Traumatic aortic rupture, also called traumatic aortic disruption or transection, is a condition in which the aorta, the largest artery in the body, is torn or ruptured as a result of trauma to the body. The condition is frequently fatal due to the profuse bleeding that results from the rupture. Since the aorta branches directly from the heart to supply blood to the rest of the body, the pressure within it is very great, and blood may be pumped out of a tear in the blood vessel very rapidly. This can quickly result in shock and death. Thus traumatic aortic rupture is a common killer in automotive accidents and other traumas, with up to 18% of deaths that occur in automobile collisions being related to the injury. In fact, aortic disruption due to blunt chest trauma is the second leading cause of injury death behind traumatic brain injury.

Aortic rupture can also be caused by non-traumatic mechanisms, particularly abdominal aortic aneurysm rupture.

== Symptoms and signs==
Symptoms are often unreliable, but include severe tearing chest pain; cough; dyspnea (shortness of breath); dysphagia (difficulty swallowing); back pain; and hoarseness. Blood pressure is usually high in the upper body, but low in the lower body. A widened mediastinum and a massive left hemothorax are often found in an X-ray. There can be bruising of the anterior chest wall, and a systolic murmur can be heard on the bottom of the heart.

==Causes==
The injury is usually caused by high speed impacts such as those that occur in vehicle collisions and serious falls. It may be due to different rates of deceleration of the heart and the aorta, which is in a fixed position.

==Location of rupture==
By far the most common site for tearing in traumatic aortic rupture is the proximal descending aorta, near where the left subclavian artery branches off from the aorta. The tethering of the aorta by the ligamentum arteriosum makes the site prone to shearing forces during sudden deceleration.

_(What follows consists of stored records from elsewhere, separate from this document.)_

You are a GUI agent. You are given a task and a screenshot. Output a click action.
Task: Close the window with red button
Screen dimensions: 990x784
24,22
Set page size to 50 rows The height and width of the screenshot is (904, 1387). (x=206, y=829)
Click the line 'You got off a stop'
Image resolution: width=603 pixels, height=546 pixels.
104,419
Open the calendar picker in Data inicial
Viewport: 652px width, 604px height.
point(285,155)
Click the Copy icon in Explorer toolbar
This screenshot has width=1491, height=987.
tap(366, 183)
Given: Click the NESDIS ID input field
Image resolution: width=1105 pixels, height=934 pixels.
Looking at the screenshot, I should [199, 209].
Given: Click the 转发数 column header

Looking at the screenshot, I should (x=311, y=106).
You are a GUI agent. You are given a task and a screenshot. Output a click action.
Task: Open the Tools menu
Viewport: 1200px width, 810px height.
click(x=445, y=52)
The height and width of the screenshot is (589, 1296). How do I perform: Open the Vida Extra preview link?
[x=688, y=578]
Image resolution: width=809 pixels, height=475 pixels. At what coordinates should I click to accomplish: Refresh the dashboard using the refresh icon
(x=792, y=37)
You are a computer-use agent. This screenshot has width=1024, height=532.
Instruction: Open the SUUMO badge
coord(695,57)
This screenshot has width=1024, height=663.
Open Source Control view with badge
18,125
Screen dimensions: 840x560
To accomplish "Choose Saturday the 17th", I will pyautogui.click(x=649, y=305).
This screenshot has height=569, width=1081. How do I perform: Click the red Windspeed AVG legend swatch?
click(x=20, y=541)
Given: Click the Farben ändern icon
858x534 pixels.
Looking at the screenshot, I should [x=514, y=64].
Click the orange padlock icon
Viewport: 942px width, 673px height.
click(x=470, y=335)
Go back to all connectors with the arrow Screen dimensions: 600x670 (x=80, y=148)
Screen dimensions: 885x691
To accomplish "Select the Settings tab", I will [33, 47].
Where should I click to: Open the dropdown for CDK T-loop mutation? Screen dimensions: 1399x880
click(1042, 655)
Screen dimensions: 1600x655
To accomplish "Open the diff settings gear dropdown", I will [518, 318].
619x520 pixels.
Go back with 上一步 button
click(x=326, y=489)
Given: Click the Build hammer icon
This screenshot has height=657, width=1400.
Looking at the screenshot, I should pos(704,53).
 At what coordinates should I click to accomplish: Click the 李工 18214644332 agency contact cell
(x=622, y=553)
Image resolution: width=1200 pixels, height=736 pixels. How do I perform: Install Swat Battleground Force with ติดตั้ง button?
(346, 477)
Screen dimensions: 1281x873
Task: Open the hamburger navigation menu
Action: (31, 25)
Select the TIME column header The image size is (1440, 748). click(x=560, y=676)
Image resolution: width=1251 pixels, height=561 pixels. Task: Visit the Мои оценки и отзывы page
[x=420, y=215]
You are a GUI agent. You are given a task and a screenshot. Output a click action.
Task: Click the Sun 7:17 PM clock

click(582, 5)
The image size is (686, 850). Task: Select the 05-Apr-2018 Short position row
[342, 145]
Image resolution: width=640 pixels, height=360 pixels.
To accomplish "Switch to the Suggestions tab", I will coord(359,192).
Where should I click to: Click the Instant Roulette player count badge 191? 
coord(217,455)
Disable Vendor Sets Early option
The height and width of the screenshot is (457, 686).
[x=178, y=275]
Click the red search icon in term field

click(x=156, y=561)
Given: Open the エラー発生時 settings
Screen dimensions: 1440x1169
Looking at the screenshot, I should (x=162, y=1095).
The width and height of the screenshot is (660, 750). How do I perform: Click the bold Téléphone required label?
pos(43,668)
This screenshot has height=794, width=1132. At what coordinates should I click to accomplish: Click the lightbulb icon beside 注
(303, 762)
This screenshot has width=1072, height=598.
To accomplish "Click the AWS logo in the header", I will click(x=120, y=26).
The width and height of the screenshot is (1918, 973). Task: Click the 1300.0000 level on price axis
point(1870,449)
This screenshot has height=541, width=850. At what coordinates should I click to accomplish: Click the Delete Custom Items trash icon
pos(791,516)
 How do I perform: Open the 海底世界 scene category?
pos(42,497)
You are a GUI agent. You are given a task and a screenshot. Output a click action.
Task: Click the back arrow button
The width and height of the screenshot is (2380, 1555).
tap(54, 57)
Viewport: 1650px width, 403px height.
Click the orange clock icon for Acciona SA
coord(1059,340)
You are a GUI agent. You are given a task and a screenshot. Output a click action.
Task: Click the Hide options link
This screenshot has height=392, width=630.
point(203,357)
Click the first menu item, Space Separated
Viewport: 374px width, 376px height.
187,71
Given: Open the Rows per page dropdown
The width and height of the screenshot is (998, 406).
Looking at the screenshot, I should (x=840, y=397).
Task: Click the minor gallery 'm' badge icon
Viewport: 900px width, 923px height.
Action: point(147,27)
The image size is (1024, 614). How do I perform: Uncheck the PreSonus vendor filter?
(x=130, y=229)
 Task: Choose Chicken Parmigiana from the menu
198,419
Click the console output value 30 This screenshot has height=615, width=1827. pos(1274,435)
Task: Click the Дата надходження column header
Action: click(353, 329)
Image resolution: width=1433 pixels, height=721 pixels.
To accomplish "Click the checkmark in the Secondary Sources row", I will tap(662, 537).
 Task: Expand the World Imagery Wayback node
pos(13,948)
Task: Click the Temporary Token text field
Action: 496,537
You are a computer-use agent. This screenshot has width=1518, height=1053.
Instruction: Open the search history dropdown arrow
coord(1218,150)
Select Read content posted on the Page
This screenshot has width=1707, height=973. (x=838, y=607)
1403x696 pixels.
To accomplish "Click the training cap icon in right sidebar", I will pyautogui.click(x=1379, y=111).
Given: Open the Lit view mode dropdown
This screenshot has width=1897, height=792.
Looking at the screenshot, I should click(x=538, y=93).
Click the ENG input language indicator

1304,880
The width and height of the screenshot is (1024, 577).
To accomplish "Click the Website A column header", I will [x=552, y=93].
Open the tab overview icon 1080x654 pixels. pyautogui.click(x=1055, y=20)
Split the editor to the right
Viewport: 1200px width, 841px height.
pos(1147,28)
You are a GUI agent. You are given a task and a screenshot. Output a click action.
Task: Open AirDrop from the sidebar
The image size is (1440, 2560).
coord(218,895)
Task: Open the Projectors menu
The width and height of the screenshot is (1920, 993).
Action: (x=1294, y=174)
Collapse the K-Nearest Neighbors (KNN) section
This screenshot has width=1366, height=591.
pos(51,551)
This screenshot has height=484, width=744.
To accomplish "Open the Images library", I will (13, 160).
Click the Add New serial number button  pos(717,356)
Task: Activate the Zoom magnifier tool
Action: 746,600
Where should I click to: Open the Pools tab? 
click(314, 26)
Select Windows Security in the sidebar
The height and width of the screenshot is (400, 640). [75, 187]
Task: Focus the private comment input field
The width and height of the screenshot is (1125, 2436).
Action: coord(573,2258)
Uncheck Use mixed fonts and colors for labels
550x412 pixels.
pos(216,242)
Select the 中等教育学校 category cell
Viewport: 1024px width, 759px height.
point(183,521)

A study of people who died after traumatic aortic rupture found that in 55–65% of cases the damage was at the aortic isthmus and in 10–14% it was in the ascending aorta or aortic arch. An angiogram will often show an irregular outpouching beyond the takeoff of the left subclavian artery at the aortic isthmus, representing an aortic pseudoaneurysm caused by the trauma. Damage can also be in the lower thoracic or abdominal aorta.

==Pathology==
The aorta is not always torn completely through; it may also tear some but not all layers of the arterial wall, sometimes forming a false aneurysm. A sub-intimal hemorrhage is the least serious type.

=== Intimal tear ===
Being the mildest form, it often does not weaken the wall of the aorta and may heal on its own. Usually, it occurs in the descending aorta. It was originally defined as a small intimal flap with less than one centimeter length and with little or no haematoma. It is 10-28% of aortic injuries.

==Diagnosis==
The condition is difficult to detect and may go unnoticed, because many patients have no specific symptoms. Diagnosis is further complicated by the fact that many patients with the injury experienced multiple other serious injuries as well, so the attention of hospital staff may be distracted from the possibility of aortic rupture. In fact most cases occur along with other injuries.

A common symptom is unusually high blood pressure in the upper body and very low blood pressure in lower limbs. Another sign is kidney failure where the creatinine level shoots very high and urine output becomes negligible. In most cases, however, the doctors would misinterpret kidney failure as due to issues with the kidney itself and may recommend dialysis.

Though not completely reliable, chest X-rays are the first-line investigation, initially used to diagnose this condition when the patient is unstable and cannot be sent to the CT bay. The preferred method of diagnosis used to be CT angiogram until it was found to cause complications in some people. As of 2013 it is reserved for when CT scans are inconclusive.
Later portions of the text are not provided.